FIG. 1 is a schematic perspective view showing a first embodiment of an image forming apparatus according to the present invention. FIG. 2 is a schematic perspective view showing the detailed configuration of a belt and a belt holding mechanism, which is the gist of the present invention and is employed in the image forming apparatus of FIG. 1. FIG. 3 is a schematic perspective view illustrating how the belt shifts due to the action of the correction roller shown in FIG. 2. FIG. FIG. 4 is a block diagram showing an example of a control circuit that can be used in the image forming apparatus shown in FIG. 5-A and 5-B are schematic plan views illustrating a state in which the belt is deviated in the image forming apparatus of FIG. 1. FIG. FIG. 6 is a flowchart illustrating an example of a process for correcting misalignment of transferred images caused by belt misalignment. FIG. 7 is a schematic perspective view showing a second embodiment of the image forming apparatus according to the present invention. FIG. 8 is a diagram for explaining the difference in the belt skew state between the conventional image forming apparatus and the image forming apparatus according to the present invention. 0 4 0 1 0: Belt: Sign: Drive roller: Correction roller: Actuator: CCD (charge coupled device): Comparison calculation circuit: Memory: Sign detection means Section 4, Figure 6

Claims (1)

[Claims] 1) An image comprising at least one image bearing means on which an image forming process from latent image formation to visible image formation is performed, and a transfer material conveying means for conveying a transfer material to which the visible image on the image bearing means is transferred.
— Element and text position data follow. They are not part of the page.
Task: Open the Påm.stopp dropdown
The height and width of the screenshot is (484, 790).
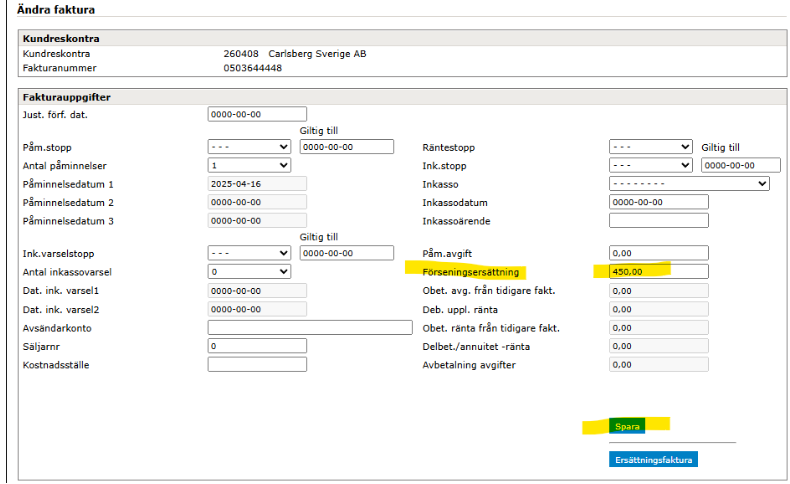Action: [x=249, y=147]
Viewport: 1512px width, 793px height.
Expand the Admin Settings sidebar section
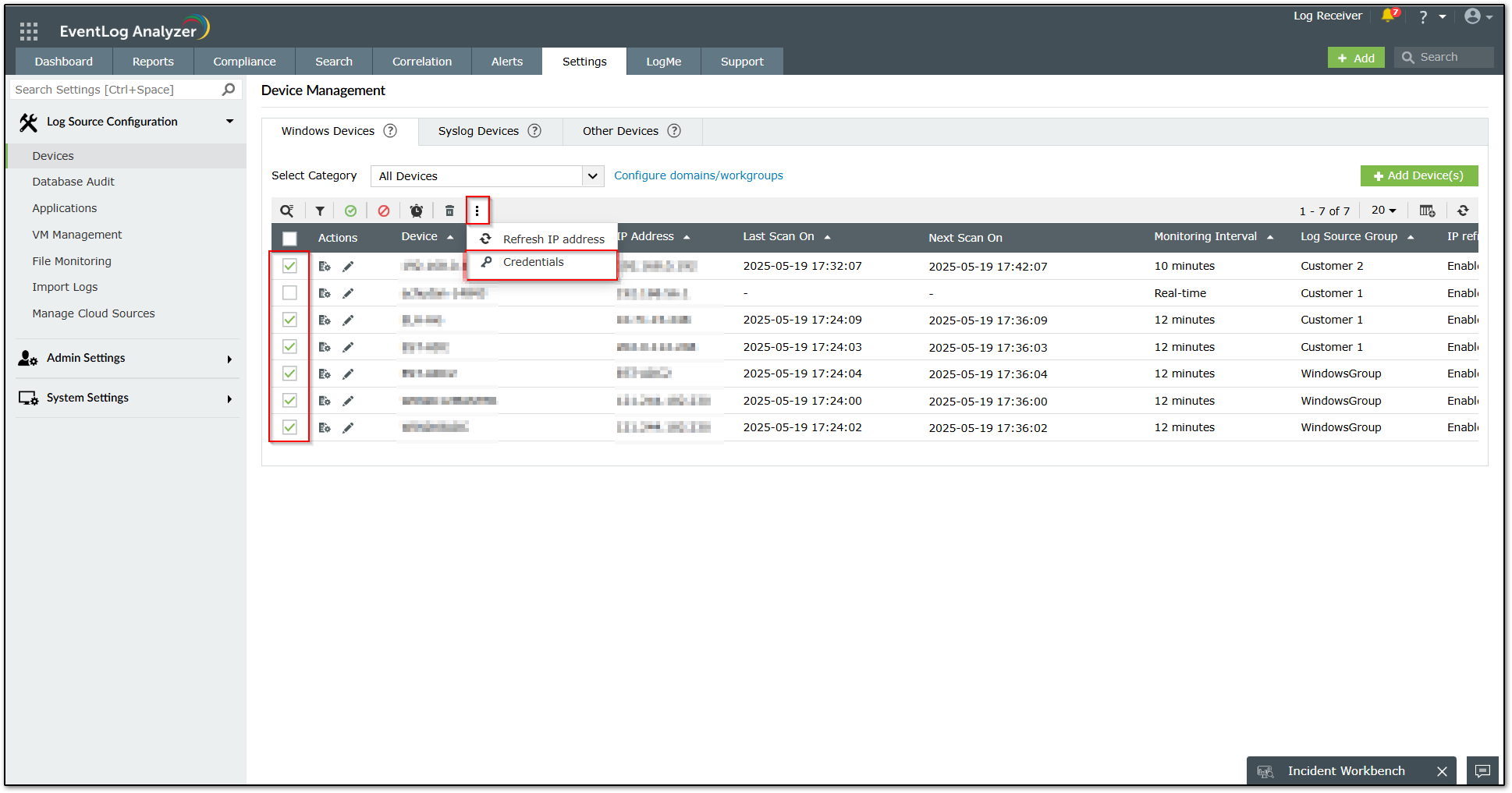coord(125,358)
In the forming apparatus, at least one of the image carrying means and the transfer material conveying means is movably held by a plurality of rotatable belt holding mechanisms arranged at a predetermined distance apart and the belt holding mechanisms. It has an endless belt member, a label is provided on the endless belt member, and a label detecting means for detecting the label along a direction transverse to the moving direction of the endless belt member, and The relative position of the belt holding mechanism is forcibly variably adjusted based on the output signal, and each of the above-mentioned An image forming apparatus characterized in that the timing of forming an image on an image bearing means is adjusted.